Google Drive: https://drive.google.com/drive/folders/10KMK0rNB43V2g30NcA1RYipL535DuZ-h
Registered name: cub_200_sem_seg_test
Dataset page: https://www.vision.caltech.edu/datasets/cub_200_2011/
Paper: Wah, C., Branson, S., Welinder, P., Perona, P., & Belongie, S. (2011). The caltech-ucsd birds-200-2011 dataset.
Licence: https://www.vision.caltech.edu/datasets/cub_200_2011/
Citation required. Non-commercial use only.
Download and prepare the dataset by running:
python -m mess.prepare_datasets.prepare_cub_200
If the download does not work, download the images and annotations manually and place the unzipped dataset in your Detectron2 dataset folder (default: datasets/
). Then run the script again.
Downloads:
Images: https://data.caltech.edu/records/65de6-vp158/files/CUB_200_2011.tgz
Annotations: https://data.caltech.edu/records/w9d68-gec53/files/segmentations.tgz
Registered name: cwfid_sem_seg_test
Dataset page: https://github.com/cwfid/dataset
Paper: Haug, S., & Ostermann, J. (2015). A crop/weed field image dataset for the evaluation of computer vision based precision agriculture tasks. In Computer Vision-ECCV 2014 Workshops: Zurich, Switzerland, September 6-7 and 12, 2014, Proceedings, Part IV 13 (pp. 105-116). Springer International Publishing.
Licence: https://github.com/cwfid/dataset
Citiation requested. Non-commercial use only.

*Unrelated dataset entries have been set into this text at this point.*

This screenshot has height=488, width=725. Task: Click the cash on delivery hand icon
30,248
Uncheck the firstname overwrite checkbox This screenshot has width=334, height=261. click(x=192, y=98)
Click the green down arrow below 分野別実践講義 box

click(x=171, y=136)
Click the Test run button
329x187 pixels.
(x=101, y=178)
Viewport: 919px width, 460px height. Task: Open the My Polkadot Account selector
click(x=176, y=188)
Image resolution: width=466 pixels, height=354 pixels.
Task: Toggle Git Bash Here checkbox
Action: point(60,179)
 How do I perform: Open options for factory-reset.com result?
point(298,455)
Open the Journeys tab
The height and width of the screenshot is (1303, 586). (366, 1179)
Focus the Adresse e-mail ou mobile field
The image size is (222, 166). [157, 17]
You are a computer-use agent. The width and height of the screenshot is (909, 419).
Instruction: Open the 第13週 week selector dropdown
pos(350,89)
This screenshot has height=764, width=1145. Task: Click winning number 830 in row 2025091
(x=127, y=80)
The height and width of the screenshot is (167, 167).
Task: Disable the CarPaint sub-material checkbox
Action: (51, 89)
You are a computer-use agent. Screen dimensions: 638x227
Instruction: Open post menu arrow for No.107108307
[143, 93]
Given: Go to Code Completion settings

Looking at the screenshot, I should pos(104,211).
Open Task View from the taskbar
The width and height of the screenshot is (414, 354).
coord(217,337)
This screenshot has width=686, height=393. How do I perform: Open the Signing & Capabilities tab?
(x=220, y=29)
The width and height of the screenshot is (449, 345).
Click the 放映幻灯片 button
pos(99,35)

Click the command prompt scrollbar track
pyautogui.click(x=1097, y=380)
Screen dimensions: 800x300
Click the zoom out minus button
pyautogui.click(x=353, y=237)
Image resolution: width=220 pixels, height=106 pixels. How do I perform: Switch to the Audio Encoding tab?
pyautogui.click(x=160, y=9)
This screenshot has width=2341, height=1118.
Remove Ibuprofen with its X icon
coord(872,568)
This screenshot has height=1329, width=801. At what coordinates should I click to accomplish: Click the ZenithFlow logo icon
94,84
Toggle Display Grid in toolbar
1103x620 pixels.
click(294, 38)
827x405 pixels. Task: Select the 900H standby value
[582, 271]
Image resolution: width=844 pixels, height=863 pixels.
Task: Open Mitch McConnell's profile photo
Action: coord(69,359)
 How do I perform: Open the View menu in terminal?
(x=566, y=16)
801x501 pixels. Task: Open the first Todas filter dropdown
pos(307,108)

Download and prepare the dataset by running:
python -m mess.prepare_datasets.prepare_cwfid
If the download does not work, download the git repo manually and place the dataset folder as cwfid
in your Detectron2 dataset folder (default: datasets/
). Then run the script again.
We provide all BibTeX entries for the dataset papers in the datasets.bib file. The BibTeX entries are named after the dataset with the pattern "Dataset", while " " and "-" are removed from the name.